Stored records
◇ ◇ ◇
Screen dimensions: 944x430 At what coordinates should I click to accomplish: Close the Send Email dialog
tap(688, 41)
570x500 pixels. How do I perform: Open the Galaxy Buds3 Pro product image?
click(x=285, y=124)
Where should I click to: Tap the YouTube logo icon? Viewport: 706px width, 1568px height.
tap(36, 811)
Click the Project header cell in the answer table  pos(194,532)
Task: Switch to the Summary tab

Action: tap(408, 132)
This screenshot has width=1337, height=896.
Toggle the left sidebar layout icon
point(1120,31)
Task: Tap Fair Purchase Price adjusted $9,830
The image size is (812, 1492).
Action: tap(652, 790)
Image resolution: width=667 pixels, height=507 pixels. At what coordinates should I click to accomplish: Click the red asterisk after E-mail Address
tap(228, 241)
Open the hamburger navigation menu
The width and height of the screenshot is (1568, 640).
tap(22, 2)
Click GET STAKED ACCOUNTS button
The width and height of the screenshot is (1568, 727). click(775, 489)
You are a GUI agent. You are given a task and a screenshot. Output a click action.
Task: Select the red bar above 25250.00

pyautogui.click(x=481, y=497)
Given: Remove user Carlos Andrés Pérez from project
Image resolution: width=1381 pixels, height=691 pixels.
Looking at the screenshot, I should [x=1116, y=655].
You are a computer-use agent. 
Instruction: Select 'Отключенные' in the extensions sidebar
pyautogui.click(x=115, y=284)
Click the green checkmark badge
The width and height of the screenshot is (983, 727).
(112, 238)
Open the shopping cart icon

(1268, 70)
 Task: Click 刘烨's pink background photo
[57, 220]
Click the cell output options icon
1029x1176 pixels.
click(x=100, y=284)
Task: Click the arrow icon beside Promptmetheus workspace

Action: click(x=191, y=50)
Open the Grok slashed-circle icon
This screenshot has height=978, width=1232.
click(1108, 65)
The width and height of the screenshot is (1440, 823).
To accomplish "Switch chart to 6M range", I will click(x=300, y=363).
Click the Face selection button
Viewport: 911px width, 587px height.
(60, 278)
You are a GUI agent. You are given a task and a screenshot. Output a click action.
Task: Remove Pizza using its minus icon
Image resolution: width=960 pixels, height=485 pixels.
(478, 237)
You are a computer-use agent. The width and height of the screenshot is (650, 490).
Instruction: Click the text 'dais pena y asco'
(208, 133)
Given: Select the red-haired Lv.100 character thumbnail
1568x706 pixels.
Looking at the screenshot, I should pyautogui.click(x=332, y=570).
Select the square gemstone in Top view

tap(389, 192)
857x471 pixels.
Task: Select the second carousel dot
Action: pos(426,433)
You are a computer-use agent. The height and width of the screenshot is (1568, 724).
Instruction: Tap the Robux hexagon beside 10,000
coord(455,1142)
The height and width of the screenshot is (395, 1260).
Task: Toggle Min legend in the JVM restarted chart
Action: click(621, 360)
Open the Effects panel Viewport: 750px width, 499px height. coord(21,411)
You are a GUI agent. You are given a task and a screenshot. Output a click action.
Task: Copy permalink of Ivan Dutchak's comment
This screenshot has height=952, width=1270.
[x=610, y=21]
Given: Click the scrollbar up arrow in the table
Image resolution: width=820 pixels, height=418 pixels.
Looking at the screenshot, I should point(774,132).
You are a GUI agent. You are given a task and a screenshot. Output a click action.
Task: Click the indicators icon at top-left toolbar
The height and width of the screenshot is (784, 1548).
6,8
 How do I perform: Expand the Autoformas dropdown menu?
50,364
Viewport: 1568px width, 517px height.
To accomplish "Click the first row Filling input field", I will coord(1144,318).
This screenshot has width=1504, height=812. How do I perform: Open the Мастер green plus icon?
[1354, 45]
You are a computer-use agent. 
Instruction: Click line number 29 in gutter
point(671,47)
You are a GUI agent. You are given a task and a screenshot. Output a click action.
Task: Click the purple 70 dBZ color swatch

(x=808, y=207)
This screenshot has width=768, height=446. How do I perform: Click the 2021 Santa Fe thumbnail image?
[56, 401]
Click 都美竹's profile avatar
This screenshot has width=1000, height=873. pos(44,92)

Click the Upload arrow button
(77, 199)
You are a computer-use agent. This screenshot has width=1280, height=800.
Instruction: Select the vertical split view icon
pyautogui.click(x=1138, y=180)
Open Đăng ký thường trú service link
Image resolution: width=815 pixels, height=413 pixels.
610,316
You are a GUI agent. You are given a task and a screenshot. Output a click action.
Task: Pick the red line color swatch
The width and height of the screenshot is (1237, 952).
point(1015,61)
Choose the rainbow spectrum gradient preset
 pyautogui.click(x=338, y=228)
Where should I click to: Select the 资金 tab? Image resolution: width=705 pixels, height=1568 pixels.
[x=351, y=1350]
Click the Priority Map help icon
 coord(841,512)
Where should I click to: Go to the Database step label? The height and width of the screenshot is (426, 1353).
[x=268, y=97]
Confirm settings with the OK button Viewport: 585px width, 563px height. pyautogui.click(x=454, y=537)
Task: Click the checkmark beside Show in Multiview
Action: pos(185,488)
◇ ◇ ◇
> _Exercise objective_
Repeat all of the entries exactly.

> _Problem solution_
Screen dimensions: 944x430 At what coordinates should I click to accomplish: Close the Send Email dialog
tap(688, 41)
570x500 pixels. How do I perform: Open the Galaxy Buds3 Pro product image?
click(x=285, y=124)
Where should I click to: Tap the YouTube logo icon? Viewport: 706px width, 1568px height.
tap(36, 811)
Click the Project header cell in the answer table  pos(194,532)
Task: Switch to the Summary tab

Action: tap(408, 132)
This screenshot has width=1337, height=896.
Toggle the left sidebar layout icon
point(1120,31)
Task: Tap Fair Purchase Price adjusted $9,830
The image size is (812, 1492).
Action: tap(652, 790)
Image resolution: width=667 pixels, height=507 pixels. At what coordinates should I click to accomplish: Click the red asterisk after E-mail Address
tap(228, 241)
Open the hamburger navigation menu
The width and height of the screenshot is (1568, 640).
tap(22, 2)
Click GET STAKED ACCOUNTS button
The width and height of the screenshot is (1568, 727). click(775, 489)
You are a GUI agent. You are given a task and a screenshot. Output a click action.
Task: Select the red bar above 25250.00

pyautogui.click(x=481, y=497)
Given: Remove user Carlos Andrés Pérez from project
Image resolution: width=1381 pixels, height=691 pixels.
Looking at the screenshot, I should [x=1116, y=655].
You are a computer-use agent. 
Instruction: Select 'Отключенные' in the extensions sidebar
pyautogui.click(x=115, y=284)
Click the green checkmark badge
The width and height of the screenshot is (983, 727).
(112, 238)
Open the shopping cart icon

(1268, 70)
 Task: Click 刘烨's pink background photo
[57, 220]
Click the cell output options icon
1029x1176 pixels.
click(x=100, y=284)
Task: Click the arrow icon beside Promptmetheus workspace

Action: click(x=191, y=50)
Open the Grok slashed-circle icon
This screenshot has height=978, width=1232.
click(1108, 65)
The width and height of the screenshot is (1440, 823).
To accomplish "Switch chart to 6M range", I will click(x=300, y=363).
Click the Face selection button
Viewport: 911px width, 587px height.
(60, 278)
You are a GUI agent. You are given a task and a screenshot. Output a click action.
Task: Remove Pizza using its minus icon
Image resolution: width=960 pixels, height=485 pixels.
(478, 237)
You are a computer-use agent. The width and height of the screenshot is (650, 490).
Instruction: Click the text 'dais pena y asco'
(208, 133)
Given: Select the red-haired Lv.100 character thumbnail
1568x706 pixels.
Looking at the screenshot, I should pyautogui.click(x=332, y=570).
Select the square gemstone in Top view

tap(389, 192)
857x471 pixels.
Task: Select the second carousel dot
Action: pos(426,433)
You are a computer-use agent. The height and width of the screenshot is (1568, 724).
Instruction: Tap the Robux hexagon beside 10,000
coord(455,1142)
The height and width of the screenshot is (395, 1260).
Task: Toggle Min legend in the JVM restarted chart
Action: click(621, 360)
Open the Effects panel Viewport: 750px width, 499px height. coord(21,411)
You are a GUI agent. You are given a task and a screenshot. Output a click action.
Task: Copy permalink of Ivan Dutchak's comment
This screenshot has height=952, width=1270.
[x=610, y=21]
Given: Click the scrollbar up arrow in the table
Image resolution: width=820 pixels, height=418 pixels.
Looking at the screenshot, I should point(774,132).
You are a GUI agent. You are given a task and a screenshot. Output a click action.
Task: Click the indicators icon at top-left toolbar
The height and width of the screenshot is (784, 1548).
6,8
 How do I perform: Expand the Autoformas dropdown menu?
50,364
Viewport: 1568px width, 517px height.
To accomplish "Click the first row Filling input field", I will coord(1144,318).
This screenshot has width=1504, height=812. How do I perform: Open the Мастер green plus icon?
[1354, 45]
You are a computer-use agent. 
Instruction: Click line number 29 in gutter
point(671,47)
You are a GUI agent. You are given a task and a screenshot. Output a click action.
Task: Click the purple 70 dBZ color swatch

(x=808, y=207)
This screenshot has width=768, height=446. How do I perform: Click the 2021 Santa Fe thumbnail image?
[56, 401]
Click 都美竹's profile avatar
This screenshot has width=1000, height=873. pos(44,92)

Click the Upload arrow button
(77, 199)
You are a computer-use agent. This screenshot has width=1280, height=800.
Instruction: Select the vertical split view icon
pyautogui.click(x=1138, y=180)
Open Đăng ký thường trú service link
Image resolution: width=815 pixels, height=413 pixels.
610,316
You are a GUI agent. You are given a task and a screenshot. Output a click action.
Task: Pick the red line color swatch
The width and height of the screenshot is (1237, 952).
point(1015,61)
Choose the rainbow spectrum gradient preset
 pyautogui.click(x=338, y=228)
Where should I click to: Select the 资金 tab? Image resolution: width=705 pixels, height=1568 pixels.
[x=351, y=1350]
Click the Priority Map help icon
 coord(841,512)
Where should I click to: Go to the Database step label? The height and width of the screenshot is (426, 1353).
[x=268, y=97]
Confirm settings with the OK button Viewport: 585px width, 563px height. pyautogui.click(x=454, y=537)
Task: Click the checkmark beside Show in Multiview
Action: pos(185,488)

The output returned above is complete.